Many of Ken's poems have been published in print and on the internet. This collection, selected by the poet, reflects his highly personal approach to poetry and to life. He sees his writing, and especially his poetry, as being a way to better understand the world as he has experienced it, as a continuation of the psychoanalytic process.
“Boxes in the Attic,” an excellent poem, introduces us to a troubled family that will be featured later in this collection. Kenneth Weene writes that “Memory of the dead is a luxury / we were taught to scorn.” This one statement tells us a great deal about the family and makes us ask why. Do they scorn such memory because Benjamin, the father’s brother died young? Could one death explain all or part of the family’s coldness? Perhaps. In “à quoi bon” (Is there ever a point), the poet shares his bitter memory of his parents: “in the end both are ghosts / and I argue with the dead / can the dead hear / do they have ears / did they / when living / care”.
“Argue with the dead.” These words resonate. I suspect that arguing with the dead is something that many of us do. In a sense the dead are not really dead for they live on in our hearts and souls. Day after day, we continue to relitigate the past even though the verdict can never change. This is a depressing but also profound truth.
Other poems are equally dark but in a different way. The poet comes from a Jewish background, and in “Holocaust Rag” he questions the possibility of true love during a holocaust when you can die in a single moment. “In the piled high of bodies / being mined for toothless gold / we’ll search for each other / in the terror of our souls.” Another poem, “Pirate burial,” informs us that “The Nazis erected no monuments, no stories / just recorded numbers instead of names.” In “Selling the family home,” “the purple stain” on the floor evokes the still painful memory of a lost love.
Elsewhere we find lighter, more inspiring or comforting fare. Weene makes us look at an “Antique Jar” with new eyes: “I make you mine to hold the past.” “Engraved” offers a “cloven rock” where “wedged from view, / a boy who did not wish to be sought” could find refuge. In turn, “Dressing for Leonard (Bernstein)” provides an updated version of West Side Story with Slick and Jasmine being the new lovers. Love poems also abound, and there is wit, as in the superb last stanza of “I found a strand of gray hair”:
As I grow old such reveries take hold of me most cleverly; each becomes a strand of me trapped in a spider’s web.
Coursing contains something for just about everybody. The wife of a sultan who has never sexually touched her; a “slim, stiff, elegant” clarinet teacher who “waved / beauty into being”; a Beacon Hill Christmas; a “column of ants”, the musicality of verse, etc. The collection concludes with a dandy villanelle, “For Roz while listening to the music of Bill Evans”. It asks all-too-common questions: “Must that attraction we once felt now end? / Does such love have to give true lovers pain?” The answer as always seems to be both yes and no.

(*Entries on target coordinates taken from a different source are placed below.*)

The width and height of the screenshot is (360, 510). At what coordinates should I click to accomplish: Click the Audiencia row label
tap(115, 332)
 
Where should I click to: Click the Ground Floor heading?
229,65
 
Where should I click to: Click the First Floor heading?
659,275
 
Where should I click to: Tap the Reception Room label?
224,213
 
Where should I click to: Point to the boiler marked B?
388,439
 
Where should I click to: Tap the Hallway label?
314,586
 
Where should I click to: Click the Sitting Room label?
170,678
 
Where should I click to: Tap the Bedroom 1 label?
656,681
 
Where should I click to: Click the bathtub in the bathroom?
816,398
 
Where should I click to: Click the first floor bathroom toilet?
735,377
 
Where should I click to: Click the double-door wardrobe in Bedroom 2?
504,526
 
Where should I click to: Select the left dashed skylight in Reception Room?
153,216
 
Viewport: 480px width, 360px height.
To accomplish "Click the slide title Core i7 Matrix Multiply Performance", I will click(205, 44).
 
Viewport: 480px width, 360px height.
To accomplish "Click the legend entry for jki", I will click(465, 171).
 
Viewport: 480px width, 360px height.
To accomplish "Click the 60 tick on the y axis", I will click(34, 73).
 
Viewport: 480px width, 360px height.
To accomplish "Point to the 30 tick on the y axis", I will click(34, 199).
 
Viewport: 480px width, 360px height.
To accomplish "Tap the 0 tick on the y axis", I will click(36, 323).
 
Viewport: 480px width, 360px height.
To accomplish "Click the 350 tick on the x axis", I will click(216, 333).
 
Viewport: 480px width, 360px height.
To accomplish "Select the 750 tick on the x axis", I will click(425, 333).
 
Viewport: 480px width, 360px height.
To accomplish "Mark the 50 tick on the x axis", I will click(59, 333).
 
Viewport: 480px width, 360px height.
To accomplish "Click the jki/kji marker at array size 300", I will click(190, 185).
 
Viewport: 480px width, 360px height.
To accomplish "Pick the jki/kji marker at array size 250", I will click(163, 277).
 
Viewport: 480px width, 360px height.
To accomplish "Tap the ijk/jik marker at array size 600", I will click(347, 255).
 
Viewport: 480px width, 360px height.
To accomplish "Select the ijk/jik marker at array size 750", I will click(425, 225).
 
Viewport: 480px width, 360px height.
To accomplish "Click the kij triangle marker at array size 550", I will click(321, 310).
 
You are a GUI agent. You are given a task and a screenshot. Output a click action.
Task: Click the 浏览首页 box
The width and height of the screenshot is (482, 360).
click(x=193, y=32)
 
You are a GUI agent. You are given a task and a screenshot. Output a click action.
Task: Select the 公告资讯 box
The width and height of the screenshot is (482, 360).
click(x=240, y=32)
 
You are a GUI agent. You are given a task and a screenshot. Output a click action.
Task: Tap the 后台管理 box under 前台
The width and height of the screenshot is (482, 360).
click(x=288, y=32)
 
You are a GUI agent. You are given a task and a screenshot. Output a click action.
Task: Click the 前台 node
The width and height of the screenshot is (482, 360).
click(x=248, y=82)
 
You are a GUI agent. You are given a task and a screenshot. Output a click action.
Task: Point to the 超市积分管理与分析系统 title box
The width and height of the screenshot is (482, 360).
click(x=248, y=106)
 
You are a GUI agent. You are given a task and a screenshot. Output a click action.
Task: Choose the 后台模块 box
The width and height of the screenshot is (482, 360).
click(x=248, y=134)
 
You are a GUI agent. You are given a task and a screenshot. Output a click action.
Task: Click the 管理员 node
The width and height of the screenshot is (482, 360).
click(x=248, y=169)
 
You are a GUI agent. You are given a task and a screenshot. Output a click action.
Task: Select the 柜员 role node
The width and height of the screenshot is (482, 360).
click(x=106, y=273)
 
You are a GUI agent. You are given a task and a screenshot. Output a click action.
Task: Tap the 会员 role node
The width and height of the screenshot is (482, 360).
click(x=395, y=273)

While reading Coursing, I wondered about the reason for the title. The cover shows a river, which follows a course, just as we follow our course or courses in life. Or perhaps the title echoes lines such as those in “Meditation on a new coffee pot” where tears “trace” other rivers, “the lines worn in my face”. There are other possibilities as well, including one that involves hounds chasing hares. Either way, Coursing is a collection well worth having.
Disclosure: I received this book for free in exchange for a review. The opinions expressed are entirely my own.